» **Task statement**
Beginning at the line that contains "Click the XS column header", output each line exactly through the end of the records, and drop any pictures.

» **Listed records**

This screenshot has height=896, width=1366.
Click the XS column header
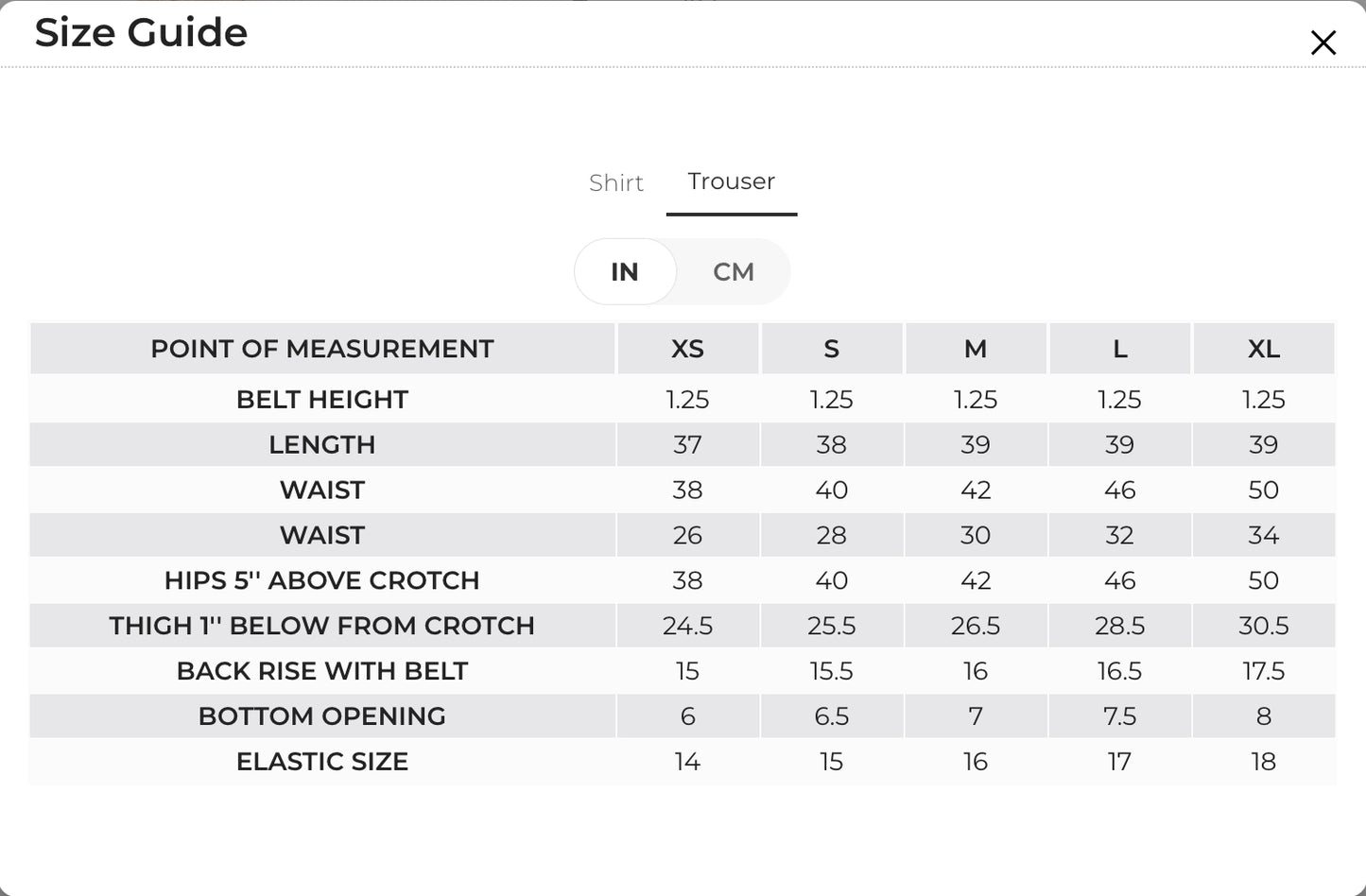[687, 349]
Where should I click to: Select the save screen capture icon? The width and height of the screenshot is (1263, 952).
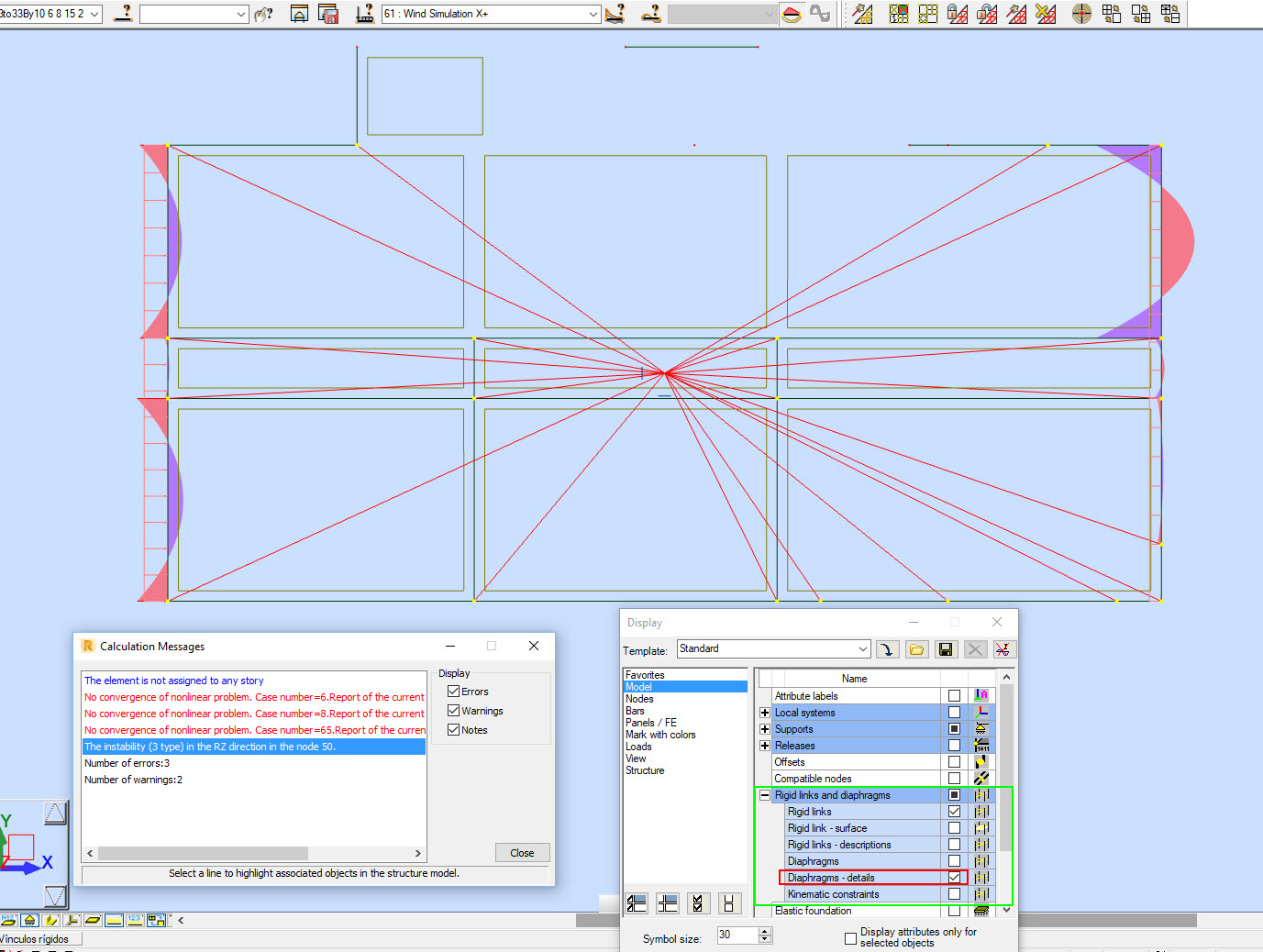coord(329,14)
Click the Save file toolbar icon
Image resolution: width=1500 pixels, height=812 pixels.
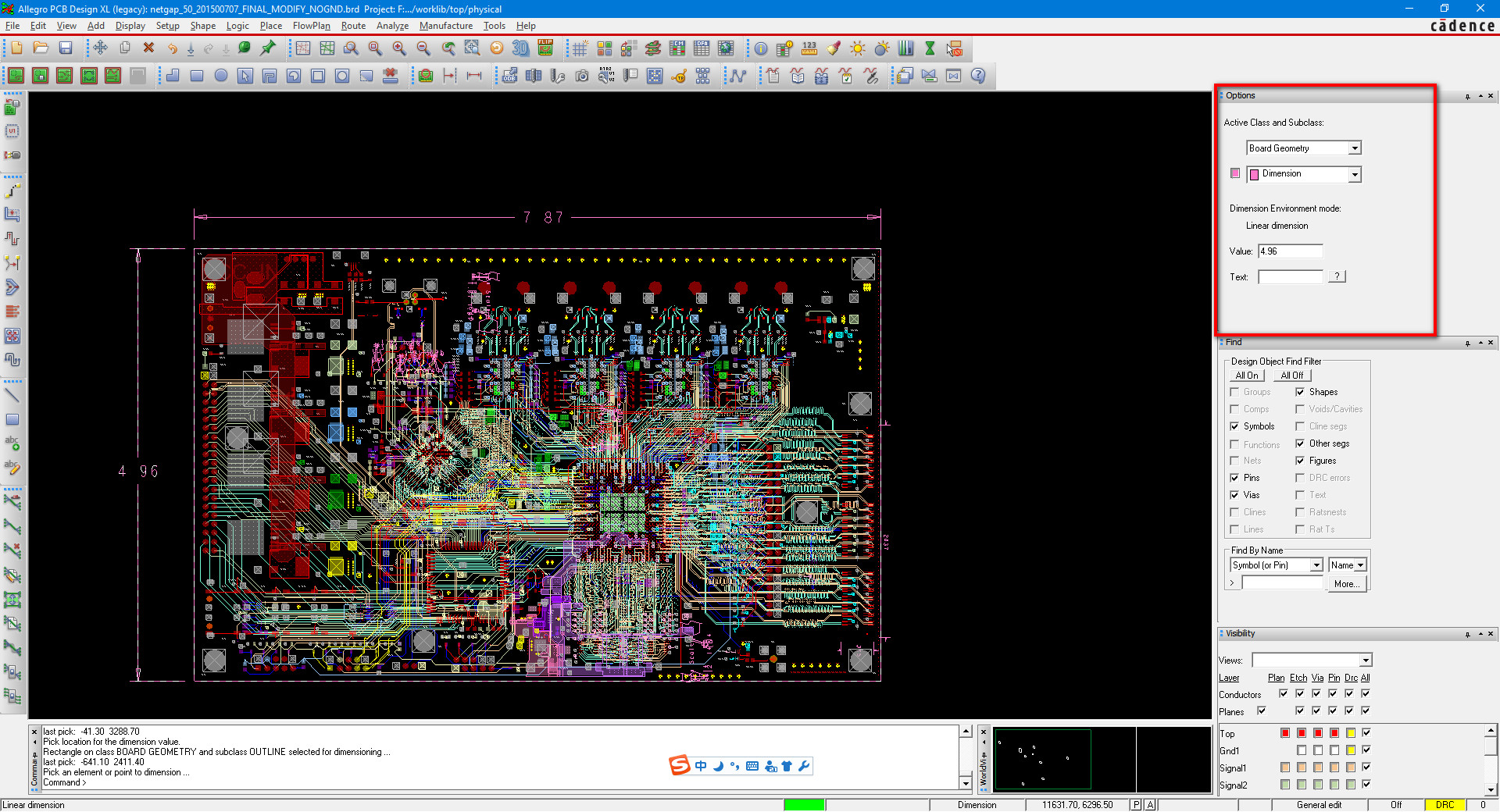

» **Written solution**
Click the XS column header
[687, 349]
Where should I click to: Select the save screen capture icon? The width and height of the screenshot is (1263, 952).
coord(329,14)
Click the Save file toolbar icon
Image resolution: width=1500 pixels, height=812 pixels.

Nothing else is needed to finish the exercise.